In fact, something like the Pet Pantry has been on the Laramie Animal Welfare Society’s wishlist for quite some time, said Kathryn Eastman Curry, an animal lover and second-year student at Laramie High School who works for the. organization.

“I think it’s always been something we’ve wanted to do, but getting people to step in and do it hasn’t happened in the past,” said Eastman Curry. “You have to have someone willing to see a need and step in and do it, and it was really wonderful (Myers) did that and we’re really happy to support that.”

Because the pantry is located outside of LAWS, the nonprofit is well placed to help monitor the hutch and also act as a conduit for donations.

The goal is to be autonomous

The ultimate goal of the Pet Pantry is to keep itself going through donations and community involvement, Myers said.

“We want the people who take it to actually be the ones who need it and then, yes, please, please, please come and drop,” she said. “And not just the food. You see, we also have bowls, toys, litter boxes and other things.

The response in the first two weeks of the Pet Pantry’s operation has been better than expected, Myers said.

“Oh my God.
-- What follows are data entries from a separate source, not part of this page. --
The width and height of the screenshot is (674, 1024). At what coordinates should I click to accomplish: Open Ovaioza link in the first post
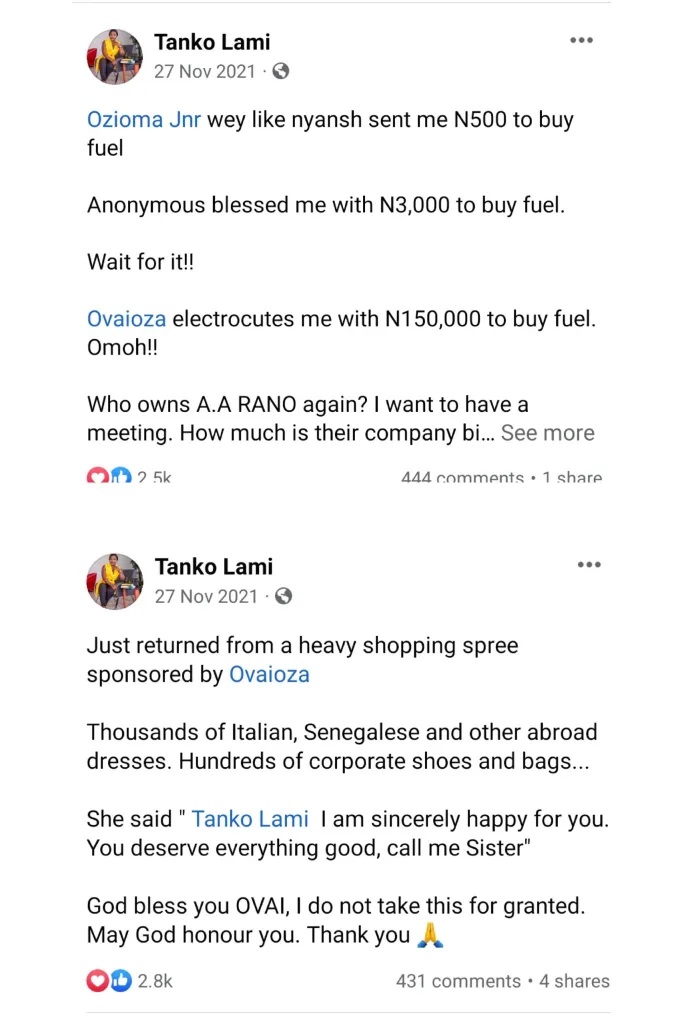click(x=126, y=320)
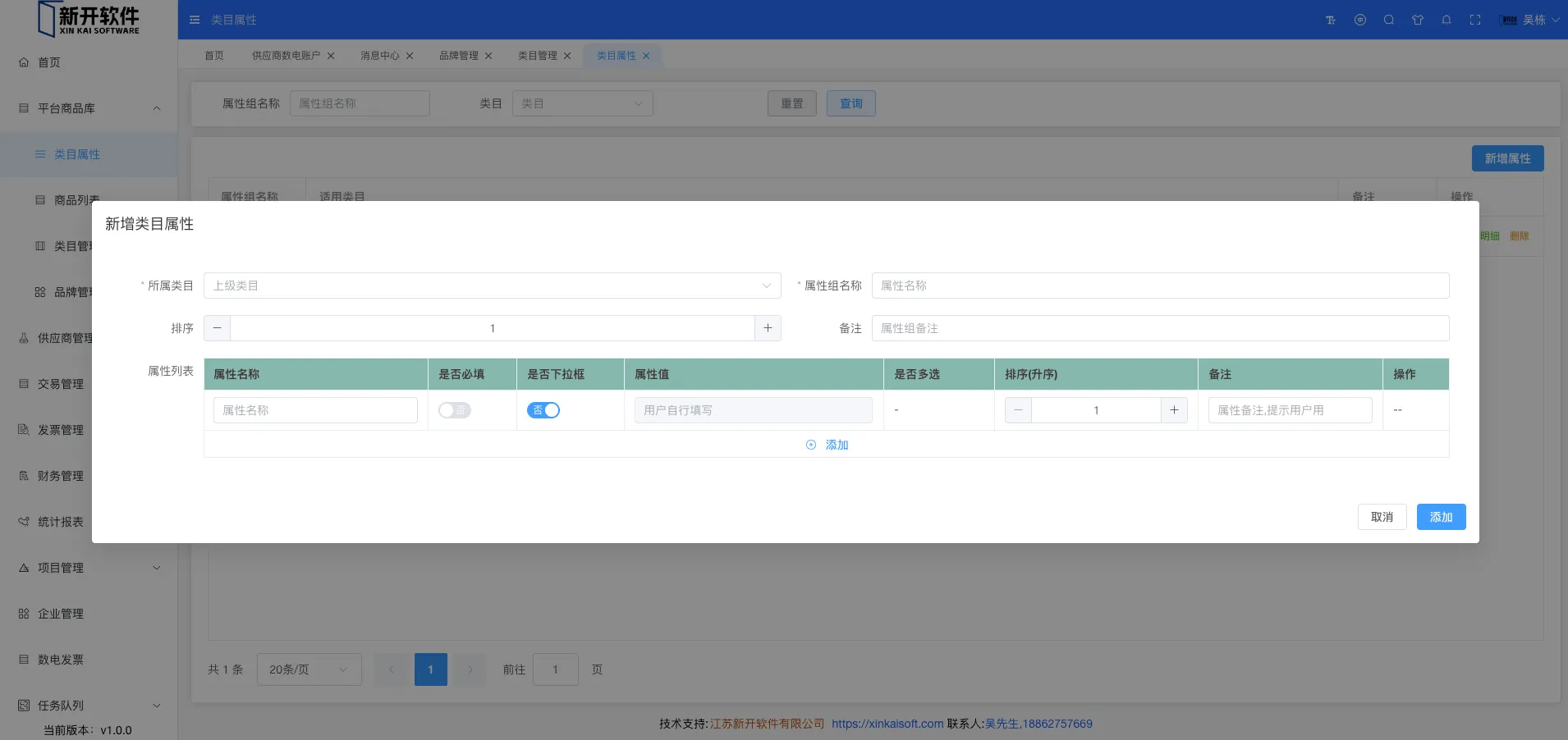Enable the 是否必填 switch

click(454, 410)
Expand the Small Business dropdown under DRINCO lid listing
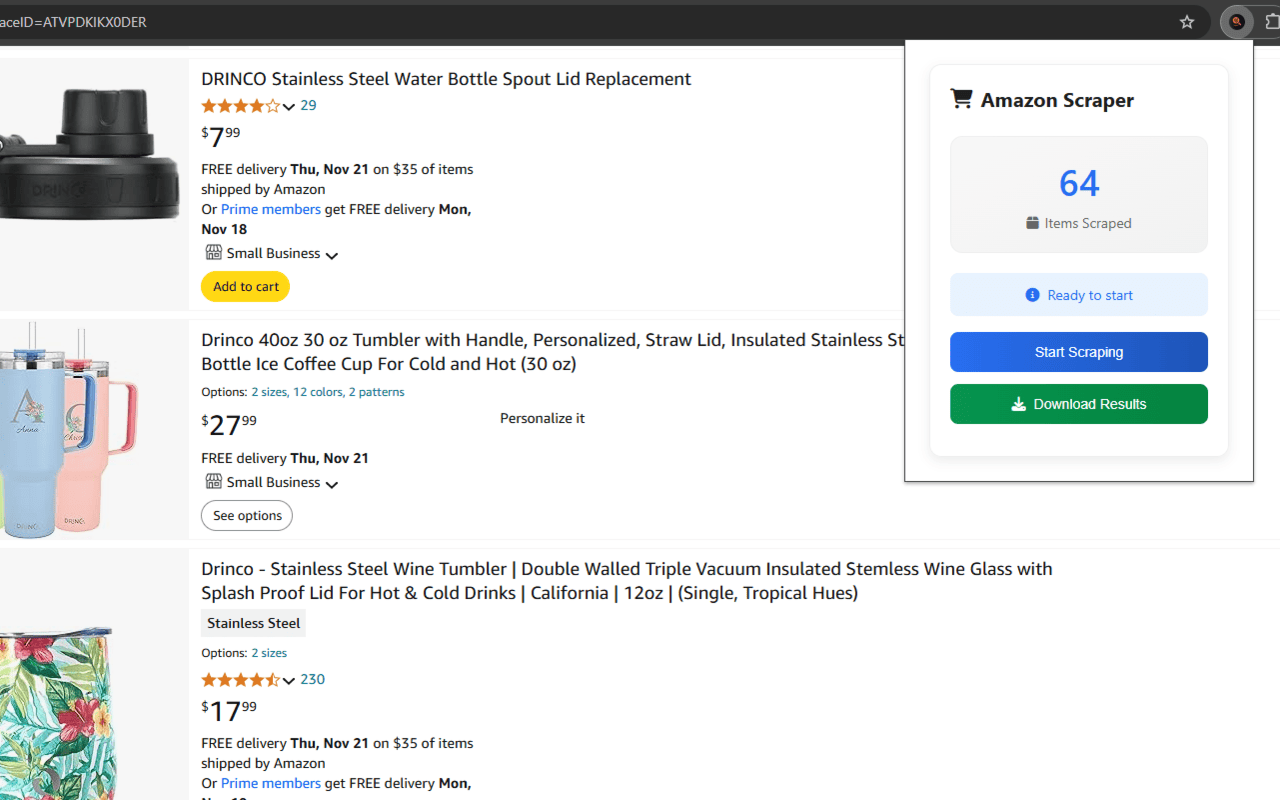This screenshot has height=800, width=1280. point(332,255)
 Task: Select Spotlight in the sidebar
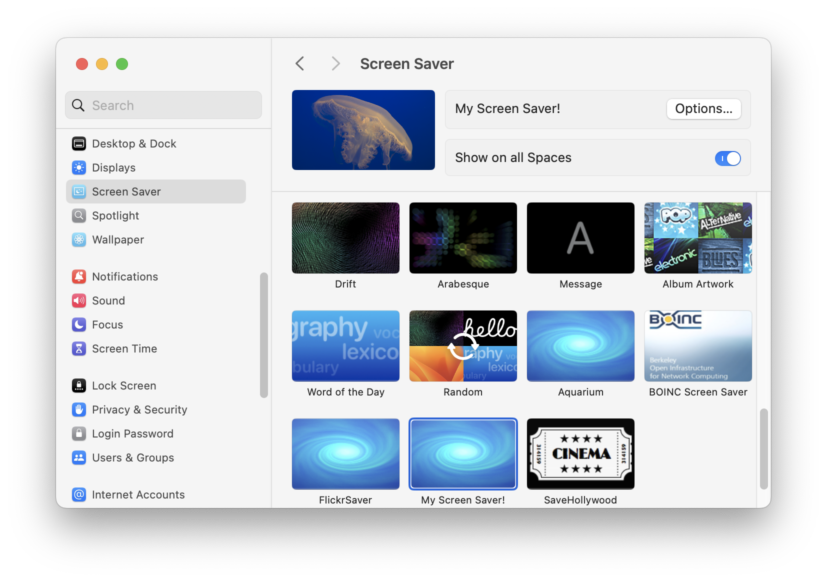(79, 215)
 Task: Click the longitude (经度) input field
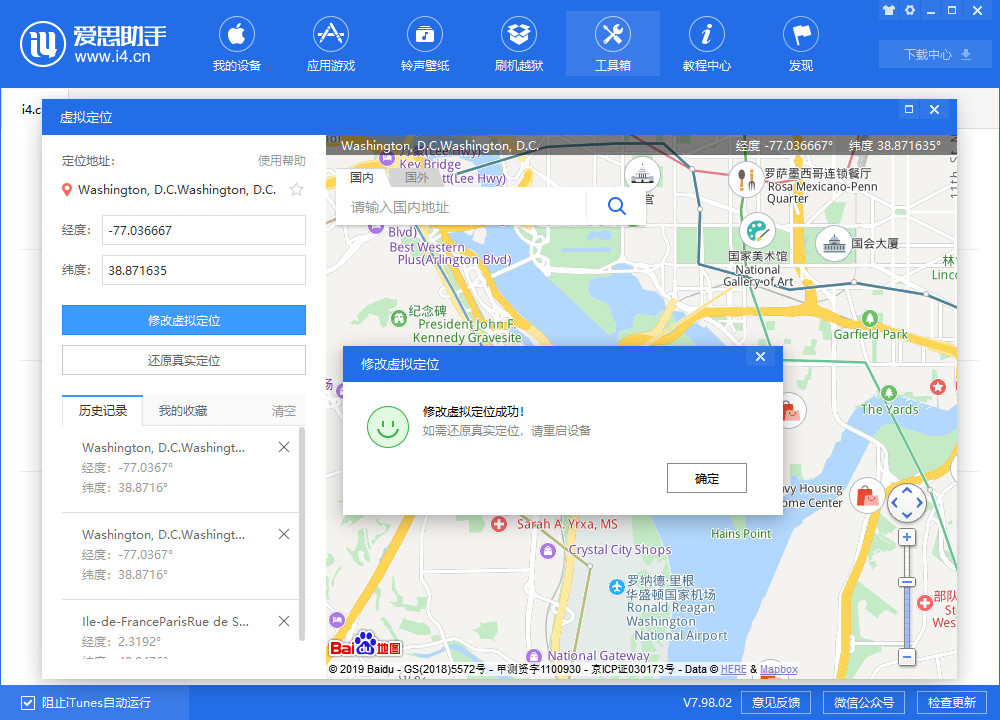point(203,230)
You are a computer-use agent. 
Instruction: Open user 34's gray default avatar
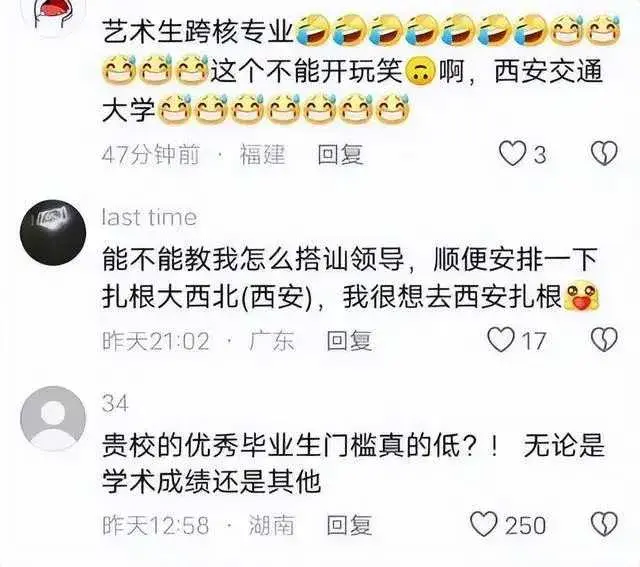click(53, 418)
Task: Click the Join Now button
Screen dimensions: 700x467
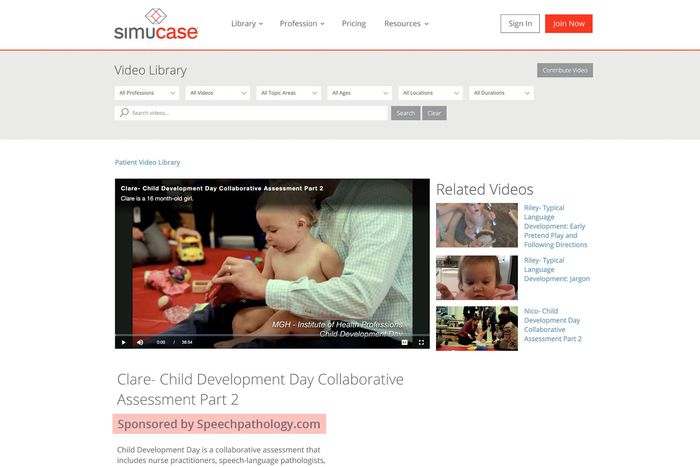Action: pos(568,23)
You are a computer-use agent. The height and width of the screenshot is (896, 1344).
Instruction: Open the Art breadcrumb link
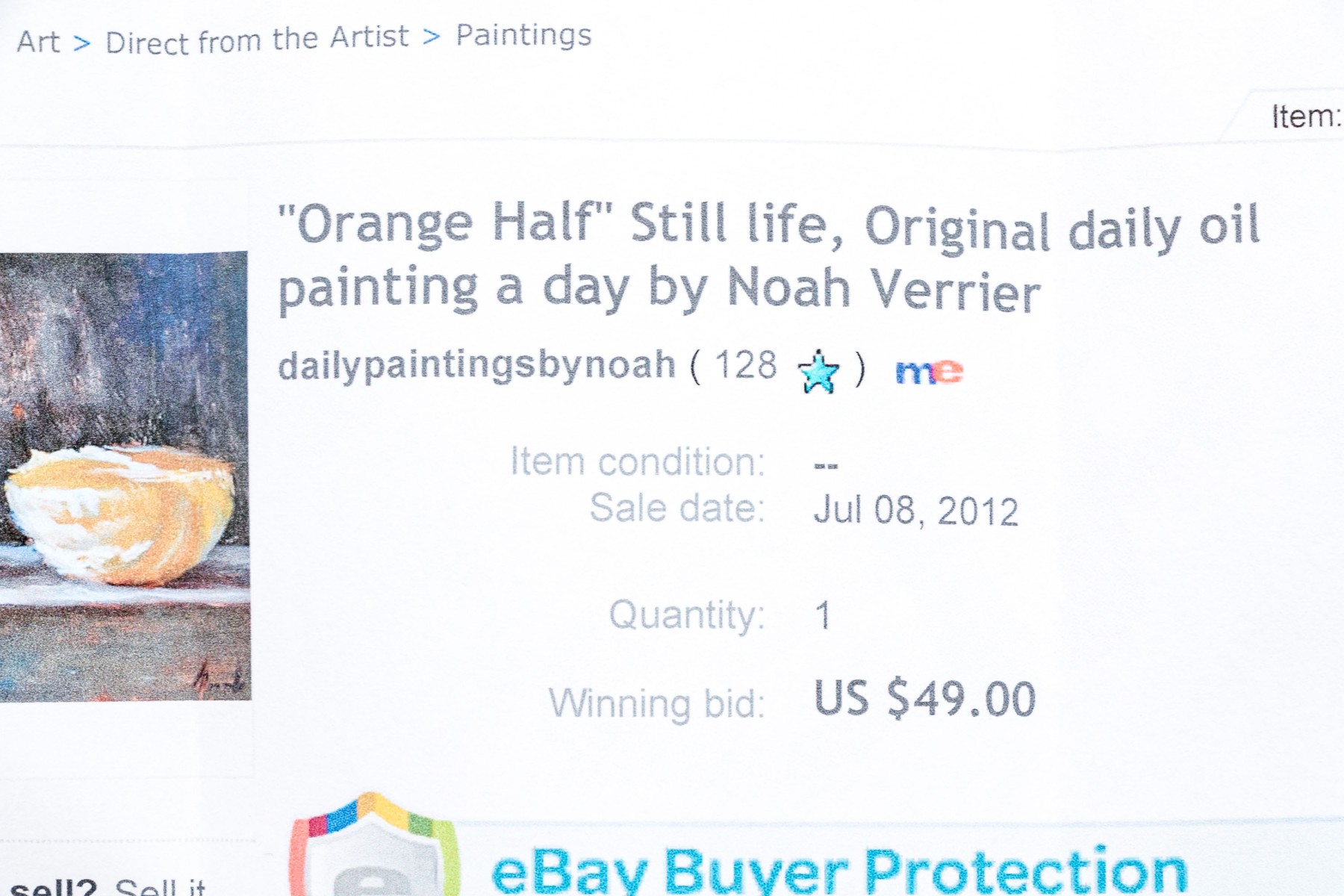[38, 42]
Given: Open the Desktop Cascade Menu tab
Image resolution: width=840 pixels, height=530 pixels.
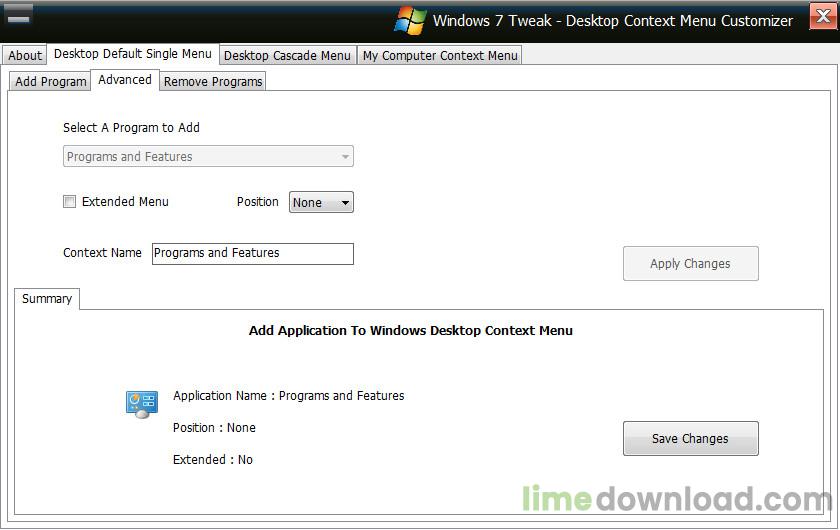Looking at the screenshot, I should tap(287, 55).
There was a lot of feedback,” she said. “Initially I thought I was going down once or twice a week. But I had to check it every day. People all come by. days and take stuff. People have been really excited, grateful and positive. “

They also donated high quality food, sometimes in large quantities, she said.

“I took the big bags and broke them down into smaller bags,” Myers said. “My car has become like a mobile refueling station. “

The only rule for accessing the Free Little Pet Pantry, whether to pick it up or drop it off, is to make sure it is closed and securely locked. That’s because it didn’t take long for the area’s raccoons to discover the hutch full of animal food. Unless they’re tight, they’ll come in.

Within LAWS, Eastman Curry said he heard great feedback from local pet owners about the pantry.

“I see people come in and take little things and others take more,” she said. “People really find it a lifeline in the community. It helps fill in the gaps of other (organizations) and most importantly can get people and their pets through on weekends.